● What is required
Look below for the line containing "Task: Open f2 History in the footer" and the line containing "The width and height of the screenshot is (804, 312)."; repeat exactly those two lines and all lines between them, and nothing else.
┌────────
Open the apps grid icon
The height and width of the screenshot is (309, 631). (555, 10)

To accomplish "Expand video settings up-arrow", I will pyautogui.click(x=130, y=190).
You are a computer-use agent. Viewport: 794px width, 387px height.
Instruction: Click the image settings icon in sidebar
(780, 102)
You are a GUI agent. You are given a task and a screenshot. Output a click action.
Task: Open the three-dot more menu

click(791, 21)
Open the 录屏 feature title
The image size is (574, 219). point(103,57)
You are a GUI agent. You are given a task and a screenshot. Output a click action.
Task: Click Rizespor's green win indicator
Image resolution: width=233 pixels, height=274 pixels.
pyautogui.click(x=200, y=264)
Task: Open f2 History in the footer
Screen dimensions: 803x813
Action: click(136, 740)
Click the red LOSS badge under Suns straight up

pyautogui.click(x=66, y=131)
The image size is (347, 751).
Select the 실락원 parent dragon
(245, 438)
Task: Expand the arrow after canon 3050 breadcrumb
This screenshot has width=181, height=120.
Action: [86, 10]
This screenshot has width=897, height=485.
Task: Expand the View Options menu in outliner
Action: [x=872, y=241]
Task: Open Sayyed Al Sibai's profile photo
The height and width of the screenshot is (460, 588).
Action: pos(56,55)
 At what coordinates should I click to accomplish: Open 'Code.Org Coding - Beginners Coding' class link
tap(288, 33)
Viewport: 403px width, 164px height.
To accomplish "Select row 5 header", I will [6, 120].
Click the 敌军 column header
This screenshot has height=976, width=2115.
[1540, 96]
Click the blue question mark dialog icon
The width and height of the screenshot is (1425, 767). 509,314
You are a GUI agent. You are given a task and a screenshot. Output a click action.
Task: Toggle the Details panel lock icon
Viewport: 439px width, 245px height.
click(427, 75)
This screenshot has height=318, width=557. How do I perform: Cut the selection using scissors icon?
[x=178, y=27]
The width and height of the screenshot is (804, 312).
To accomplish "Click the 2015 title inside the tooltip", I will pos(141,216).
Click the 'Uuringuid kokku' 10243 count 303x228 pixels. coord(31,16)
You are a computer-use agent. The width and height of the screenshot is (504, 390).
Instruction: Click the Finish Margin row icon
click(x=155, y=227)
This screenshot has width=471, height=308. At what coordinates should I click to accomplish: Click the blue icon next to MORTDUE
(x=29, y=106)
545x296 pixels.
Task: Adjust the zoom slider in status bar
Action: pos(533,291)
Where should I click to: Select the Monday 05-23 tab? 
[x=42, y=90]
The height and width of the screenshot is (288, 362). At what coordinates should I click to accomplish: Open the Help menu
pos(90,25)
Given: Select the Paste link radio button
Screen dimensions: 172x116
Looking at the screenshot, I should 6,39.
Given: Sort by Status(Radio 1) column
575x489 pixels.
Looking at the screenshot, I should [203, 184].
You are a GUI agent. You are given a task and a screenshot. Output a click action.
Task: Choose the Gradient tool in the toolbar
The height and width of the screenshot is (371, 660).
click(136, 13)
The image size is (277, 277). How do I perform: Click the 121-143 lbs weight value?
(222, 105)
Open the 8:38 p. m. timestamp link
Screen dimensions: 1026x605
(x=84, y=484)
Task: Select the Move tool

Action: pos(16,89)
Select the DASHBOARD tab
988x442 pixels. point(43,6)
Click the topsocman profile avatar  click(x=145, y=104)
└────────
● Written response
Task: Open f2 History in the footer
Screen dimensions: 803x813
Action: click(136, 740)
Click the red LOSS badge under Suns straight up

pyautogui.click(x=66, y=131)
The image size is (347, 751).
Select the 실락원 parent dragon
(245, 438)
Task: Expand the arrow after canon 3050 breadcrumb
This screenshot has width=181, height=120.
Action: [86, 10]
This screenshot has width=897, height=485.
Task: Expand the View Options menu in outliner
Action: [x=872, y=241]
Task: Open Sayyed Al Sibai's profile photo
The height and width of the screenshot is (460, 588).
Action: pos(56,55)
 At what coordinates should I click to accomplish: Open 'Code.Org Coding - Beginners Coding' class link
tap(288, 33)
Viewport: 403px width, 164px height.
To accomplish "Select row 5 header", I will [6, 120].
Click the 敌军 column header
This screenshot has height=976, width=2115.
[1540, 96]
Click the blue question mark dialog icon
The width and height of the screenshot is (1425, 767). 509,314
You are a GUI agent. You are given a task and a screenshot. Output a click action.
Task: Toggle the Details panel lock icon
Viewport: 439px width, 245px height.
click(427, 75)
This screenshot has height=318, width=557. How do I perform: Cut the selection using scissors icon?
[x=178, y=27]
The width and height of the screenshot is (804, 312).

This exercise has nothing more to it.